The district court erred in concluding that none of the claims alleged by Shah Maghsoudi and Angha could be addressed without the determination of religious issues by the court in violation of the First Amendment.   Nearly all of the claims are determinable by neutral, secular principles.   After all such claims are determined, the court may then decide whether any issues remaining for decision will require impermissible determinations of doctrine by the court, in which case they may be dismissed.   The judgment of the district court is reversed and the matter is remanded for further proceedings.



1.   Plaintiffs invoke supplemental jurisdiction over the California state law claim of wrongful use of trade names, in violation of California Business and Professional Code §§ 17200 and 17203.

2.   The district court held that “[t]he only way for the Court to determine plaintiffs' property rights and whether defendants have misled the public as to their religious authenticity is to decide who is the official leader of the Order according to Sufi doctrine.”

3.   We review de novo the district court's order dismissing the complaint pursuant to Fed.R.Civ.P. 12(b)(6).  Steckman v. Hart Brewing, Inc., 143 F.3d 1293, 1295 (9th Cir.1998).   Dismissal is improper unless it appears beyond a doubt that the plaintiffs can prove no set of facts that would entitle them to relief.   See Johnson v.

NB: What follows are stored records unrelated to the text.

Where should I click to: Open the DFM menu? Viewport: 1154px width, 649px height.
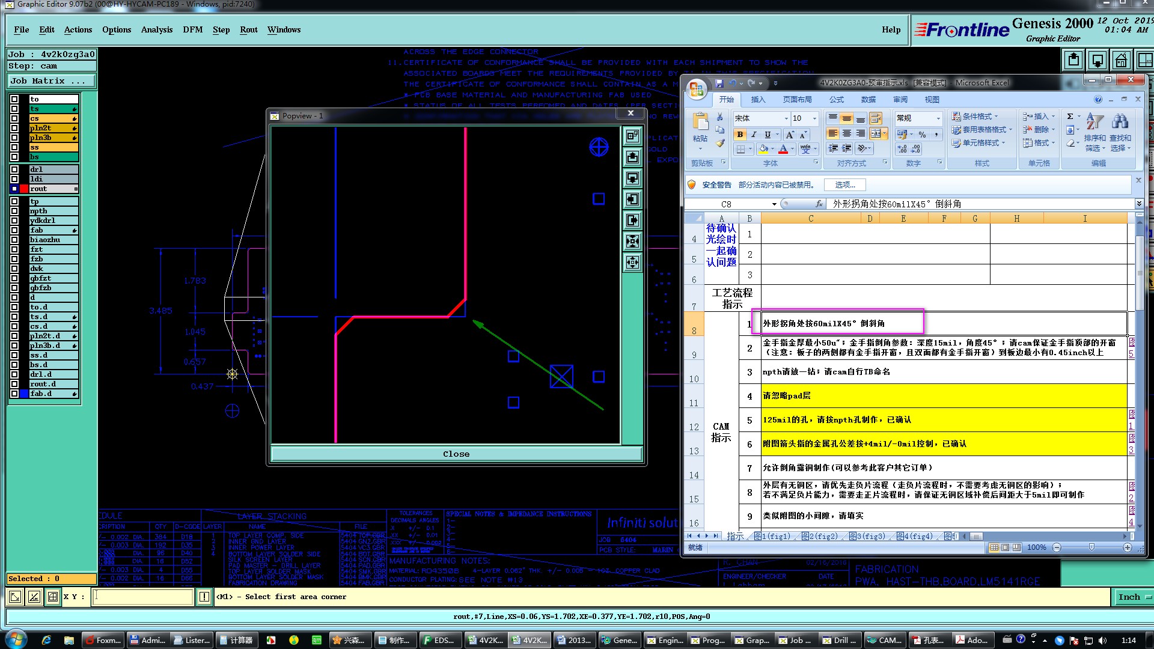(192, 29)
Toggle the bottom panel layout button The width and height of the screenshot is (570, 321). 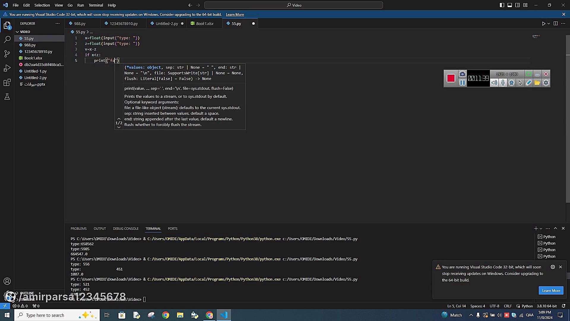pos(509,5)
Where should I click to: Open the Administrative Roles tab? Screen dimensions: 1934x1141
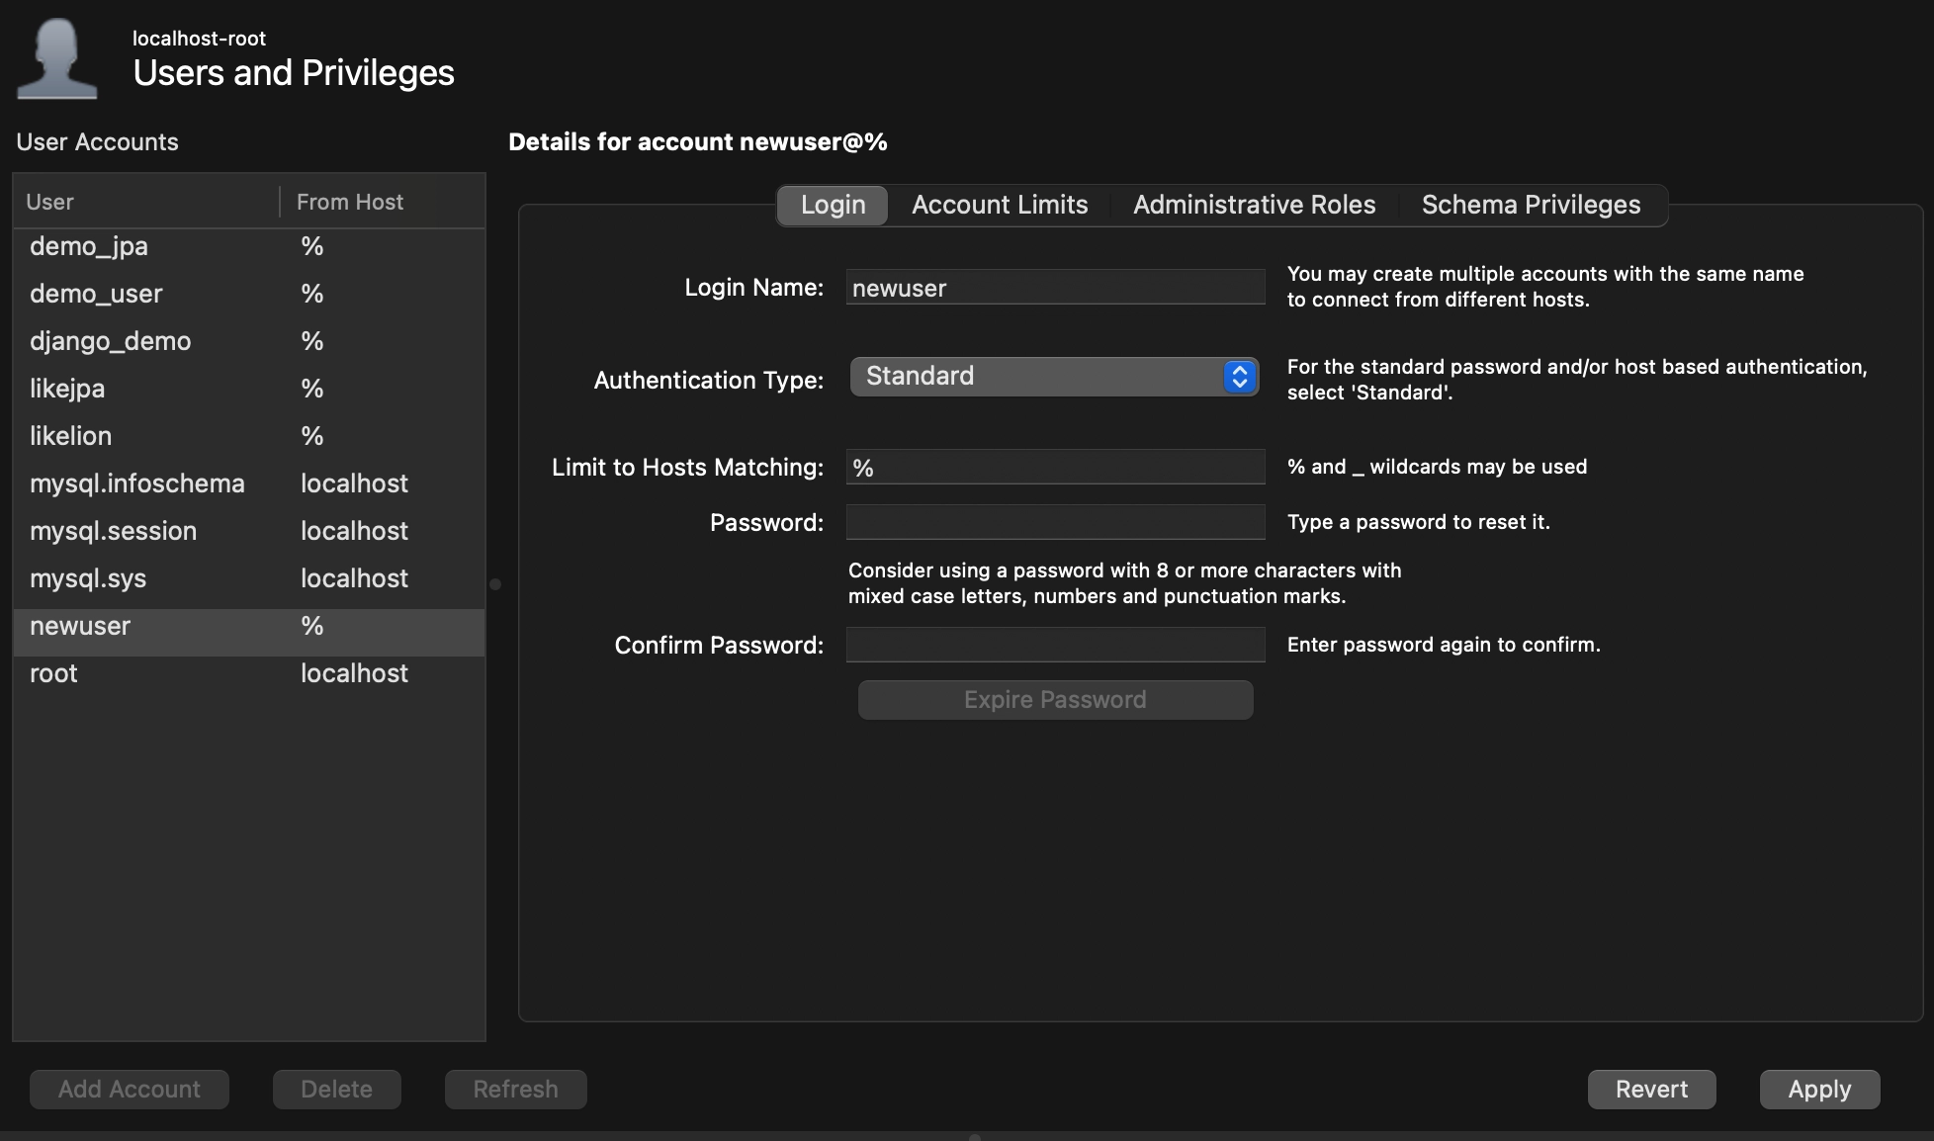[x=1254, y=205]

Knowles, 113 F.3d 1114, 1117 (9th Cir.1997).

4.   The plaintiffs also requested money damages for any actual losses incurred by Shah Maghsoudi, and an accounting for any profits made by the defendants as a result of the acts outlined in the complaint.   Pursuant to 15 U.S.C. § 1117, Shah Maghsoudi and Angha seek trebled damages for any of their actual losses or any of the defendants' profits attributable to trademark infringement.   Finally, the plaintiffs request punitive damages and attorneys' fees.

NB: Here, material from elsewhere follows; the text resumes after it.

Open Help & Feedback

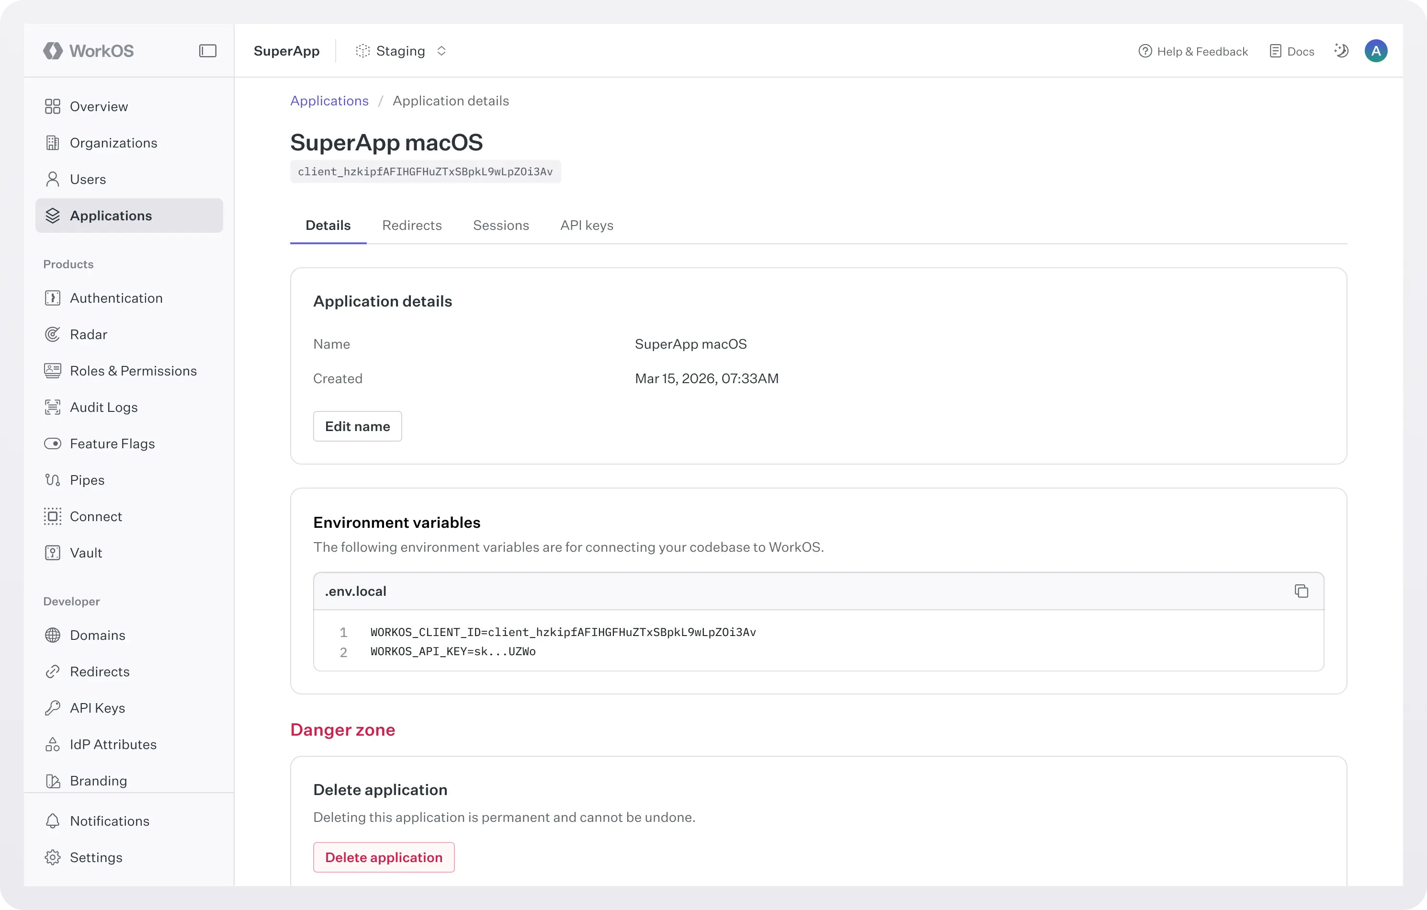pos(1192,51)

5.   Defenses that are not secular create the same constitutional difficulties as claims that are not secular.   The court might become impermissibly entangled in religious doctrine, for example, if it entertained a defense to trademark infringement that depended upon a showing that the record trademark owner was not a legitimate religious leader of the authorized user.

6.   To the limited extent that this particular claim for relief may incorporate a request for relief from false designation of origin, it is subsumed in that claim, which we have held to be susceptible to decision by neutral principles.